Things That Are: Essays (Paperback)
July 2012 Indie Next List
“This beautifully crafted, little book is filled with weird, funny, oddly poignant, and plainly stunning vignettes about the natural world surrounding us. Leach uses words to describe animal and plant life that you swear aren't real, only to discover, to considerable glee, their veracity. There's something about the way all of her sentences come together that feels comfortable and almost euphoric. Each essay unfolds as if from the lips of an odd, old-time storyteller sitting at the edge of the firelight - you know all these things to be true, but you've just never heard them all put so eloquently.”

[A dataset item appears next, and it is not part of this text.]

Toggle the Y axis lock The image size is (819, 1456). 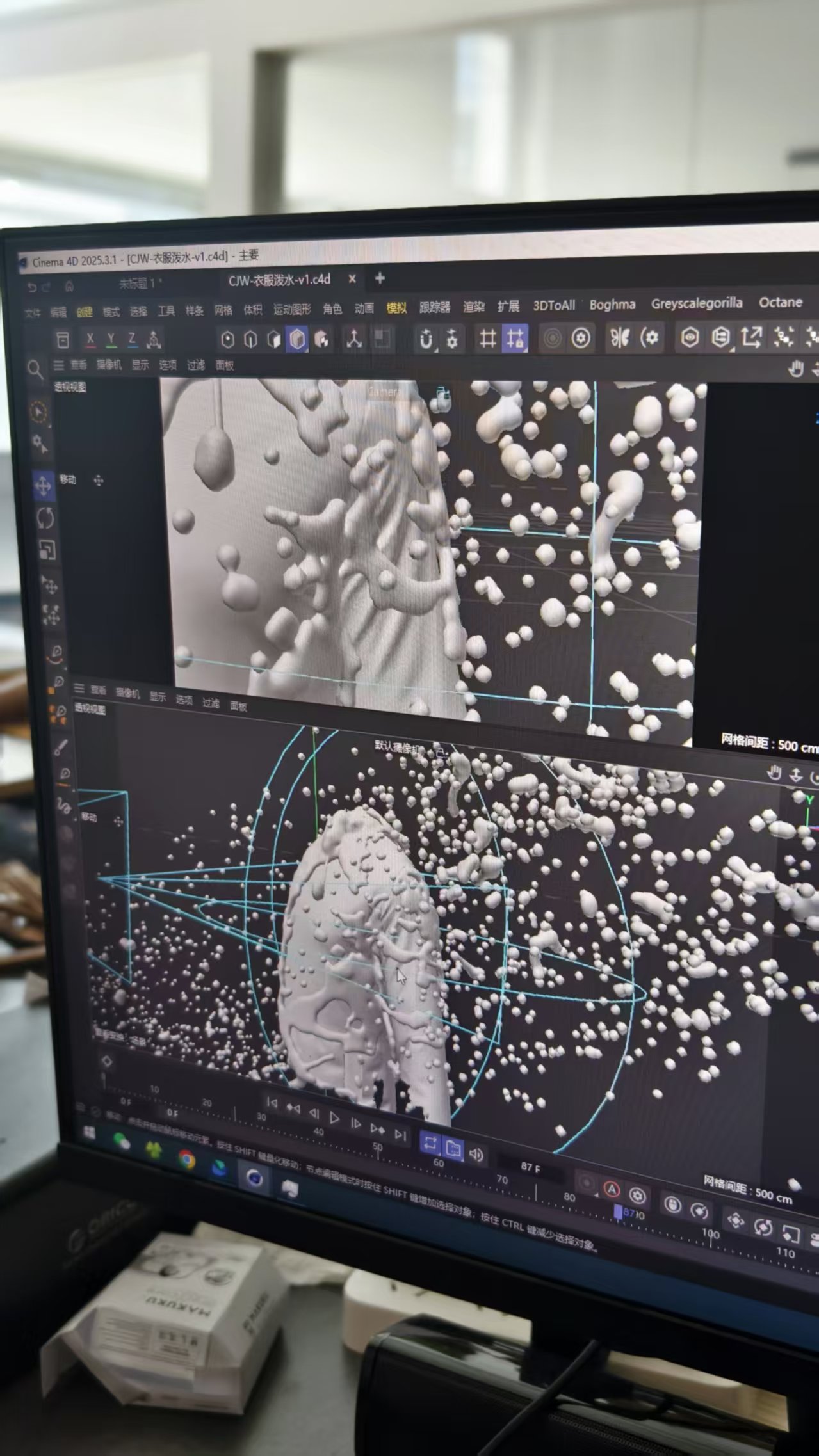[111, 339]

— Seth Marko, UCSD Bookstore, La Jolla, CA
Categorized as "Nature" this little volume defies categorization. It is simply a delight to read. Whimsical and thoughtful. Fanciful and factual Sparkling sentences that trip along like a mountain brook in spring.— From Lyn
From the cosmic to the quotidian, this collection of essays by Amy Leach asks us to reconsider our kinship with the wild world.
The debut collection of a writer whose accolades precede her: a Whiting Award, a Rona Jaffe Award, a Best American Essays selection, and a Pushcart Prize, all received before her first book-length publication. This book represents a major break-out of an entirely new brand of nonfiction writer, in a mode like that of Ander Monson, John D'Agata, and Eula Biss, but a new sort of beast entirely its own.
Things That Are takes jellyfish, fainting goats, and imperturbable caterpillars as just a few of its many inspirations. In a series of essays that progress from the tiniest earth dwellers to the most far flung celestial bodies--considering the similarity of gods to donkeys, the inexorability of love and vines, the relations of exploding stars to exploding sea cucumbers--Amy Leach rekindles a vital communion with the wild world, dormant for far too long. Things That Are is not specifically of the animal, the human, or the phenomenal; it is a book of wonder, one the reader cannot help but leave with their perceptions both expanded and confounded in delightful ways.